El valor de la intuición

Todos dependemos de un amplio conjunto de funciones cognitivas para vivir cada día. Entre las más importantes se encuentran percepción, razón, emoción, memoria, creatividad, instinto e intuición. Esta última, la intuición, también es la más misteriosa. Las mujeres son particularmente intuitivas, en promedio mucho más que los hombres. Por eso, reflexionemos sobre esta fascinante función.

¿Qué significa intuir? La intuición no es la percepción, porque no utiliza los sentidos. No es razonamiento, porque no implica deducciones lógicas. No es emoción, porque no evoca sentimientos fuertes. No es memoria, porque no depende de la experiencia. No es creatividad, porque no trae nada nuevo al mundo. No es instinto, porque no dispara una conducta «preprogramada». ¿Entonces qué es? La intuición es saber algo sin saber cómo lo sabemos. Es una clase de conocimiento inexplicado pero profundo.

Cualquiera que haya estado casado sabe que las mujeres son mucho mejores guardando secretos que los hombres. Los varones casados nunca les mienten a sus esposas durante mucho tiempo. ¿Por qué? Supongo que se debe a la intuición femenina. Incluso cuando los maridos tienen la precaución de ocultar sus huellas, las esposas parecen saber exactamente dónde estuvieron, sólo «intuyéndolo».

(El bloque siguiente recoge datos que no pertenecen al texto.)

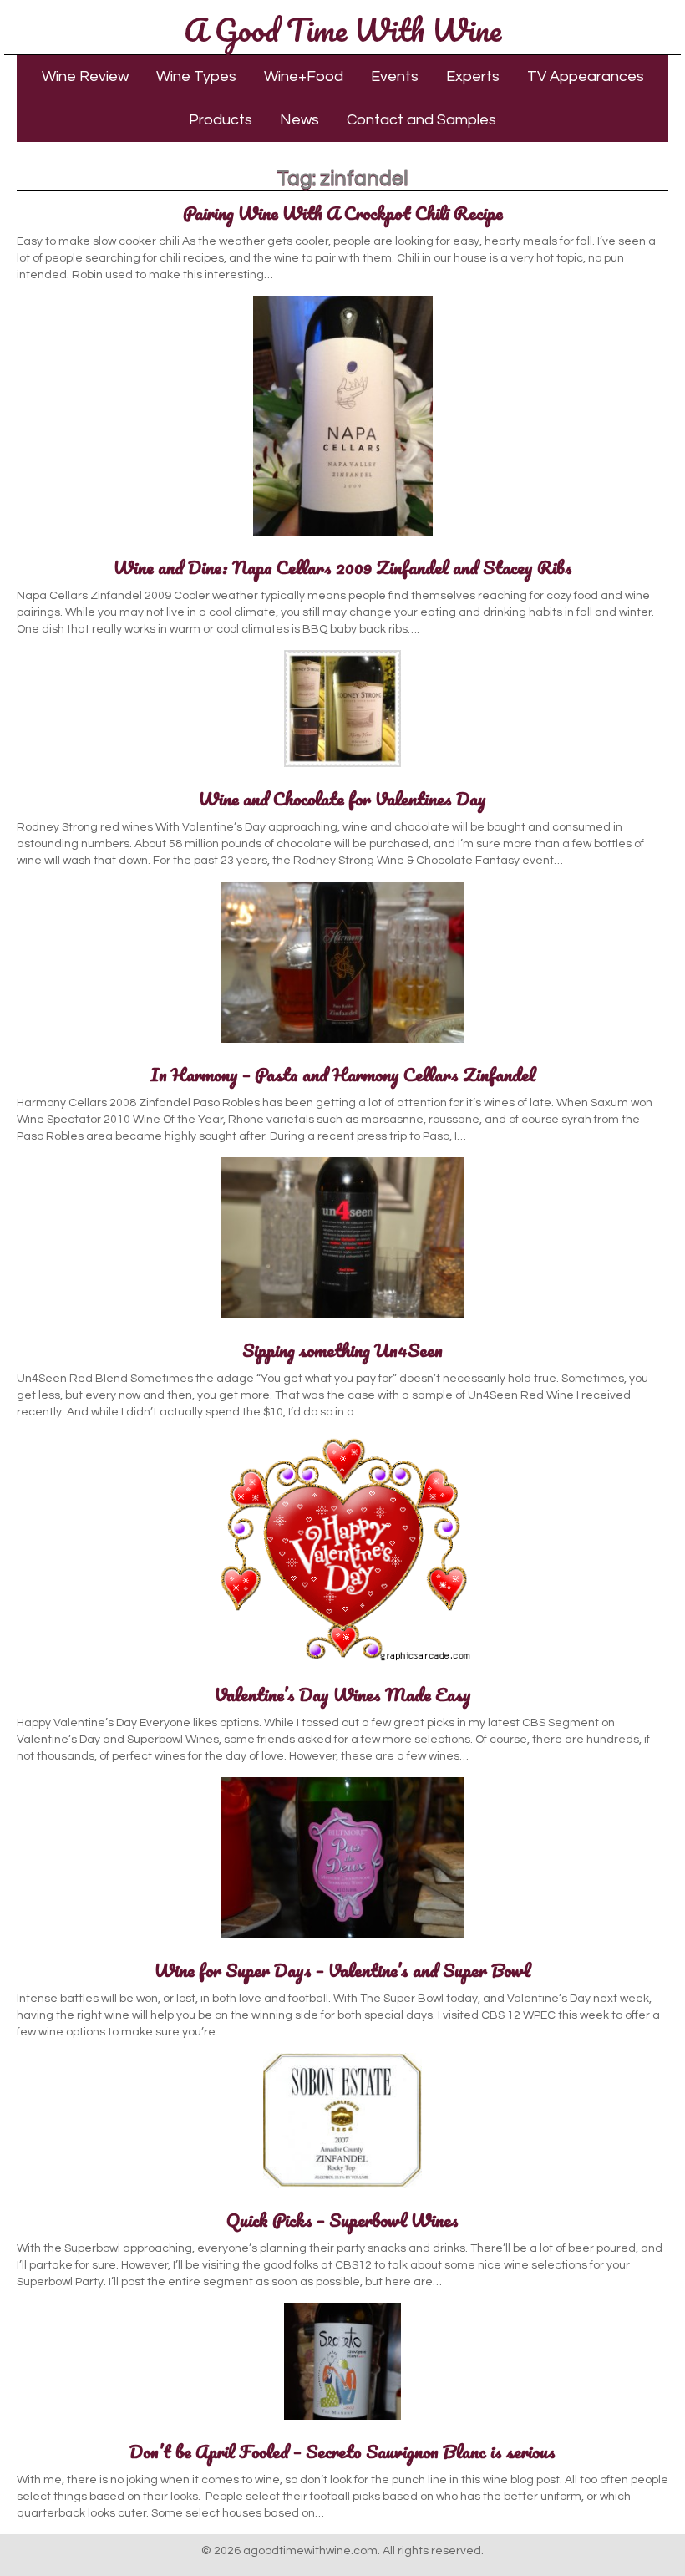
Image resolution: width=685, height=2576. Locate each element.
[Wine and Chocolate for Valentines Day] (342, 768)
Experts (473, 76)
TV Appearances (585, 76)
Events (395, 76)
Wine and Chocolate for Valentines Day (342, 798)
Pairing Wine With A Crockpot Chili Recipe (343, 212)
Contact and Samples (421, 120)
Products (220, 120)
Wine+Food (303, 76)
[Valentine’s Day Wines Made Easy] (343, 1663)
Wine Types (196, 76)
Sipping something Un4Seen (342, 1349)
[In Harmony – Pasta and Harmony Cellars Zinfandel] (342, 1043)
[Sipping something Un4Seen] (342, 1319)
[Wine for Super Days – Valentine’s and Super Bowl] (342, 1939)
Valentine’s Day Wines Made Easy (343, 1694)
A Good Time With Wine (342, 29)
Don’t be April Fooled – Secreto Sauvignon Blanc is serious (342, 2451)
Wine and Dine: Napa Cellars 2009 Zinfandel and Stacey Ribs (343, 567)
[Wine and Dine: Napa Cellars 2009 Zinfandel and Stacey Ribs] (343, 536)
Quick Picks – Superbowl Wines (342, 2219)
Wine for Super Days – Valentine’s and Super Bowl (342, 1969)
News (299, 120)
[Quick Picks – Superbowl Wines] (342, 2189)
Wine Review (85, 76)
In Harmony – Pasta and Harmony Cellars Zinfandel (342, 1074)
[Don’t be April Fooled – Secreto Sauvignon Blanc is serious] (342, 2420)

La intuición es una fuerza poderosa, incluso aunque nadie sepa precisamente cómo funciona. Las mujeres aprenden a confiar en sus intuiciones y por lo general tienen razón en hacerlo.

Tomemos el caso de Cecilia. David, un empresario supuestamente exitoso que le prometía la luna, la cortejaba con avidez. La familia y los amigos de Cecilia estaban muy impresionados por David y se emocionaron cuando Cecilia les contó que David le había propuesto casamiento. Todos estaban seguros de que su vida en pareja sería un sueño hecho realidad. Todos menos Cecilia.

Cecilia intuía que algo andaba mal. No podía decir exactamente qué o por qué, pero sabía (sin saber cómo lo sabía) que casarse con David sería un error. Pasó noches difíciles, dando vueltas en la cama, tratando de decidir si aceptar o rechazar la propuesta de David. Su percepción, emoción y razón decían «¡Sí!» Pero su intuición decía «¡No!» Y Cecilia le dijo que no a David. Su familia y amigos pensaban que estaba loca por rechazarlo. Pero la intuición de Cecilia resultó estar en lo cierto. Más adelante se enteró de que David era un jugador compulsivo que debía mucho más dinero del que ganaba. Casarse con él hubiera sido un desastre. Por eso a Cecilia la salvó su intuición.

¿La moraleja? Cuando hable tu intuición, escuchala. Tu misteriosa voz interior puede darte consejos invalorables.